[Supplied material — start]

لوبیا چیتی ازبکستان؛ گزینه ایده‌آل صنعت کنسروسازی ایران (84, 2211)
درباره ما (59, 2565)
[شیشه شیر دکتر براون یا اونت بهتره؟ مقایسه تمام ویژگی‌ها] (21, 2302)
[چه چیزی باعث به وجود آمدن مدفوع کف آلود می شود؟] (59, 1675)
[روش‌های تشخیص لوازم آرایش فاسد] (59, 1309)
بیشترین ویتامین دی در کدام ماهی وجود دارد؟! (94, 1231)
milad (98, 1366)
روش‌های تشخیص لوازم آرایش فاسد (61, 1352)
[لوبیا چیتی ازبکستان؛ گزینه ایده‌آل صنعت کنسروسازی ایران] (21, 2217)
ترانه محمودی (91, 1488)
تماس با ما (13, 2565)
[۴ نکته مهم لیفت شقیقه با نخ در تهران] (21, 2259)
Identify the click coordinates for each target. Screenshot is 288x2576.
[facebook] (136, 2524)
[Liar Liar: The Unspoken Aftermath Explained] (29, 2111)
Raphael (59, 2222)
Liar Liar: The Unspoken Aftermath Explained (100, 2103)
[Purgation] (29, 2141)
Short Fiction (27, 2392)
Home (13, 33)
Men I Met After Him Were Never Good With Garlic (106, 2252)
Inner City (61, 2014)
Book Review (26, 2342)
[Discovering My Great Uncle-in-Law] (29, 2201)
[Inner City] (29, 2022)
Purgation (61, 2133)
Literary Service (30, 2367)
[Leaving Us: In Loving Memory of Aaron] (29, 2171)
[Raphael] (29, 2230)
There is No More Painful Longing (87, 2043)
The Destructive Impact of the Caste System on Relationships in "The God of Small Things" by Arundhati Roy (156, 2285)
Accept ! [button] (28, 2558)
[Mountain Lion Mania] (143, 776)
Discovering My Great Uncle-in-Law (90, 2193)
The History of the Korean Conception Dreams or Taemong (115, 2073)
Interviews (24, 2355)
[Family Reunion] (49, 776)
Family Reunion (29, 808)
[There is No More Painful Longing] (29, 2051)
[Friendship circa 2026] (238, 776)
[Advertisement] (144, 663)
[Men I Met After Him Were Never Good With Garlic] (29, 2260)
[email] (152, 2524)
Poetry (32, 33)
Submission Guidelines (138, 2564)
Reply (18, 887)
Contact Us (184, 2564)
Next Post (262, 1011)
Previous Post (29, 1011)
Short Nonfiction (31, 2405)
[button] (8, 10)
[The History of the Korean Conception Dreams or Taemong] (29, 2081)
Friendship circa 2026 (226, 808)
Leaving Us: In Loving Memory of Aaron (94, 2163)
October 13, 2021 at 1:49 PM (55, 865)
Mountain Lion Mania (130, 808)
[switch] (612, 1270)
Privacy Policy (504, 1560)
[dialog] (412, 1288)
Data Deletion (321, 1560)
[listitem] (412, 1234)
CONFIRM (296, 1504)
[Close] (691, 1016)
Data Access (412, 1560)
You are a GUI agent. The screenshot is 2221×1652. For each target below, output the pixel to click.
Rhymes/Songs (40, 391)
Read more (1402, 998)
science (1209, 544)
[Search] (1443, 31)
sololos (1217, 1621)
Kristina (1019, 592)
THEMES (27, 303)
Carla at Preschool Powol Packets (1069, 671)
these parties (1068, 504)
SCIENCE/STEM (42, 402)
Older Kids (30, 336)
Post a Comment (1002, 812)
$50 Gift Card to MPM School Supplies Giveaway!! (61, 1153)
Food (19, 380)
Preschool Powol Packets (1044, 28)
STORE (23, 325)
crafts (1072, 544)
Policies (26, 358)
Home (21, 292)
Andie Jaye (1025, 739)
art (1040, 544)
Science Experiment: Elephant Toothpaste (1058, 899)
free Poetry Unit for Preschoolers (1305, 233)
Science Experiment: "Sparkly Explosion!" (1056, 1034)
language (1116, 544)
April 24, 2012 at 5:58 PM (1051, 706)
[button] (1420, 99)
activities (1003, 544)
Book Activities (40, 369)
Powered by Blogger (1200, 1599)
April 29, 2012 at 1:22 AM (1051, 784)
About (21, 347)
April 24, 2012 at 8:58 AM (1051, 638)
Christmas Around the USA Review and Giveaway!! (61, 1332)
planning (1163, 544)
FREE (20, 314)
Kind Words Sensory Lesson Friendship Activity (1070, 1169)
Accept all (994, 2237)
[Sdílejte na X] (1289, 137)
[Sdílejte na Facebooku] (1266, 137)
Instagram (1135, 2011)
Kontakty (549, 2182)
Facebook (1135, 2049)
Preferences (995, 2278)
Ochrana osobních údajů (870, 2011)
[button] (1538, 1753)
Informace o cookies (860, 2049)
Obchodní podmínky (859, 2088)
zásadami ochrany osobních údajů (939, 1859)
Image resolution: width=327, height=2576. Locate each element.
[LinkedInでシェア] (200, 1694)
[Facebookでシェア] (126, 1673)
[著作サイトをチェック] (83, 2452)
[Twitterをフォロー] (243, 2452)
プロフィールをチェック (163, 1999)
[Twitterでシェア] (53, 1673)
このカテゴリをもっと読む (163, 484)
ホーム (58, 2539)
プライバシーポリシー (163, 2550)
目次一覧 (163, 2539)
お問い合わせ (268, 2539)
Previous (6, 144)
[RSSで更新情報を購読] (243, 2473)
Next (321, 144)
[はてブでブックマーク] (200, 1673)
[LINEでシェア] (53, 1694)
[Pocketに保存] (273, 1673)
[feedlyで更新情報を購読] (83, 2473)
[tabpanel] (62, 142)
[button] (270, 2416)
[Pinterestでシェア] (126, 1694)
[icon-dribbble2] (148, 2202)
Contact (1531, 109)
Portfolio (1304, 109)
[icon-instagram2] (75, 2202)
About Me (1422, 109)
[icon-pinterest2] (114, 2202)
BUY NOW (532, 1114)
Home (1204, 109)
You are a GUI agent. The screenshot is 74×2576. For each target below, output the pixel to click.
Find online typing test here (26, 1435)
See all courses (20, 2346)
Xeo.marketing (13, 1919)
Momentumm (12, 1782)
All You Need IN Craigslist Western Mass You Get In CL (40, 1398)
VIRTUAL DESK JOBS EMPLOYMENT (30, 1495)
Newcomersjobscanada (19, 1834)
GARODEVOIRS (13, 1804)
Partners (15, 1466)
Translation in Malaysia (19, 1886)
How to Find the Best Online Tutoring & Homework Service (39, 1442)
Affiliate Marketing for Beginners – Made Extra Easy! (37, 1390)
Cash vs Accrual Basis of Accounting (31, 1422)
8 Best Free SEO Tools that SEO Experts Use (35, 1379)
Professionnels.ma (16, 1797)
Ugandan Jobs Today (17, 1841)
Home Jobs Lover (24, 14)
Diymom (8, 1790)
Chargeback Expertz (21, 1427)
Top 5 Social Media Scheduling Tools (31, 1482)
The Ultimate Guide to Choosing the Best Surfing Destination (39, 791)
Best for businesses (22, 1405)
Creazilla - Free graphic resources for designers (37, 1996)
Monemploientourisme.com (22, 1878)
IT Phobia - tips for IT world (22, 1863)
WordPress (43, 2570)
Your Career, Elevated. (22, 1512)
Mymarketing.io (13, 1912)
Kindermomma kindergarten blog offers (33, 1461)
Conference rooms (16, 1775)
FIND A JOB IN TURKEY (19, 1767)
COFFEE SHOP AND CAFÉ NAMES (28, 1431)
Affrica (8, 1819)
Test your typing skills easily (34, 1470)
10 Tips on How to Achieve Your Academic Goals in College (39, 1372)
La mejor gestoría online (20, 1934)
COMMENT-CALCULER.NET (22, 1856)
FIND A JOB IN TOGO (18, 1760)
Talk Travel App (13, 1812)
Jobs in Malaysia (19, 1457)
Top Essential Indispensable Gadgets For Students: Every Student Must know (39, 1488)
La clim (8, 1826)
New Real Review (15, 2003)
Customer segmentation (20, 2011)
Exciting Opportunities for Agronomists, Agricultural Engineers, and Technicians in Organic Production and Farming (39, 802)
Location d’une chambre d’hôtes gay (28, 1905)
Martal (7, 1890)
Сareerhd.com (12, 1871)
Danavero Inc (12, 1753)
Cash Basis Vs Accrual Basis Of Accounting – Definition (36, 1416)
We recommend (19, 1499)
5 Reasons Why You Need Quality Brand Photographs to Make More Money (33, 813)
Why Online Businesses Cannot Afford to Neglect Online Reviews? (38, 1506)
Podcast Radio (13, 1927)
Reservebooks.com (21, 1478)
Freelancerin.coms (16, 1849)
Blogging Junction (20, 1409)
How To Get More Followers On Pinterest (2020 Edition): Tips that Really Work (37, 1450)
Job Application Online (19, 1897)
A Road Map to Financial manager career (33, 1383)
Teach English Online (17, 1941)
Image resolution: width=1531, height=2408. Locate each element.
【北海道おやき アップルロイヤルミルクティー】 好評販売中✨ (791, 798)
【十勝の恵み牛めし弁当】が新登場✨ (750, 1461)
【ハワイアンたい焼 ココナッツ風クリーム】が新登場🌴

[Supplied material — finish]

= What needs to be done =
Retype, exactly and in full, the lines above from the one containing "There is No More Painful Longing (87, 2043)" through the one containing "Data Access (412, 1560)".

= Finished exercise =
There is No More Painful Longing (87, 2043)
The Destructive Impact of the Caste System on Relationships in "The God of Small Things" by Arundhati Roy (156, 2285)
Accept ! [button] (28, 2558)
[Mountain Lion Mania] (143, 776)
Discovering My Great Uncle-in-Law (90, 2193)
The History of the Korean Conception Dreams or Taemong (115, 2073)
Interviews (24, 2355)
[Family Reunion] (49, 776)
Family Reunion (29, 808)
[There is No More Painful Longing] (29, 2051)
[Friendship circa 2026] (238, 776)
[Advertisement] (144, 663)
[Men I Met After Him Were Never Good With Garlic] (29, 2260)
[email] (152, 2524)
Poetry (32, 33)
Submission Guidelines (138, 2564)
Reply (18, 887)
Contact Us (184, 2564)
Next Post (262, 1011)
Previous Post (29, 1011)
Short Nonfiction (31, 2405)
[button] (8, 10)
[The History of the Korean Conception Dreams or Taemong] (29, 2081)
Friendship circa 2026 (226, 808)
Leaving Us: In Loving Memory of Aaron (94, 2163)
October 13, 2021 at 1:49 PM (55, 865)
Mountain Lion Mania (130, 808)
[switch] (612, 1270)
Privacy Policy (504, 1560)
[dialog] (412, 1288)
Data Deletion (321, 1560)
[listitem] (412, 1234)
CONFIRM (296, 1504)
[Close] (691, 1016)
Data Access (412, 1560)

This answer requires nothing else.